[Passage Boundary: Start]

Based in Shenyang, Liaoning province, the Italian American author on 5 February wrote a commentary on the social networking site about the global reactions to China during the ongoing novel coronavirus pneumonia outbreak.
The article, titled Something's Not Right Here Folks, delves into the overreaction of some Western governments, the discrimination against Chinese people and Western media coverage that discredits the Chinese government's efforts in controlling the epidemic. Cavolo also compares China's response to the novel coronavirus epidemic with the 2009 H1N1 pandemic in the United States and highlights the contrasting reactions to the two health crises.
An excerpt of his article, which has since been viewed more than a million times, reads:
"During the 2009 H1N1 outbreak, I don't recall xenophobic anti-America attacks across the globe, do you? Do you recall it took six months for the United States to declare a national emergency? Did any government from the onset in April 2009 through the end in April 2010, including the month of June, when H1N1 was declared an international emergency global pandemic, then send out a notice to its citizens that they should leave the US? Close their borders to American travellers? Nope, not a peep."

[Passage Boundary: End]
[Available data Boundary: Start]

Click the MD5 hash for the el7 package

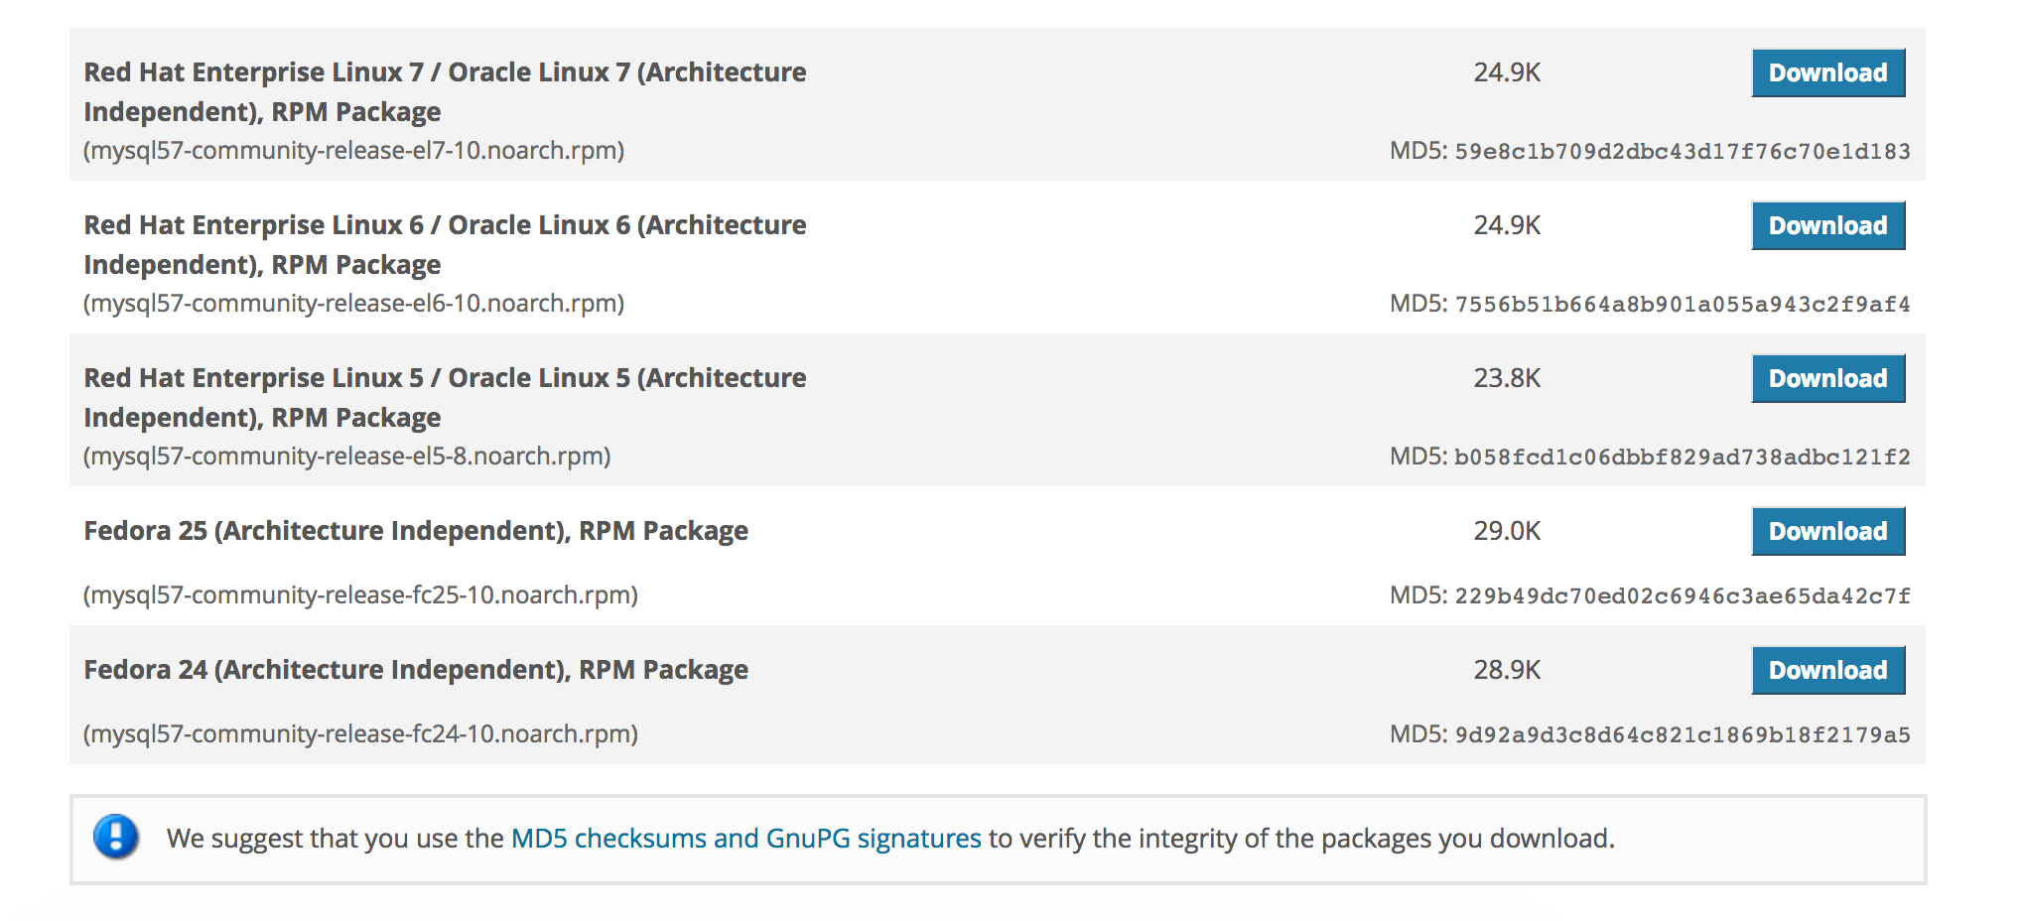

[Available data Boundary: End]

Assigned task ->
Decide whether each statement agrees with the passage about the coronavirus commentary, answering yes or no and quoting the exact words of the passage that settle it. 1. The author of the commentary is based in Shenyang. 2. The article compares China's response to the novel coronavirus epidemic with the 2009 H1N1 pandemic in the United States. 3. The article has been viewed fewer than a thousand times. The listing has no connection to the passage.

Output of the task ->
1. Yes: "Based in Shenyang, Liaoning province"
2. Yes: "Cavolo also compares China's response to the novel coronavirus epidemic with the 2009 H1N1 pandemic in the United States"
3. No: "which has since been viewed more than a million times"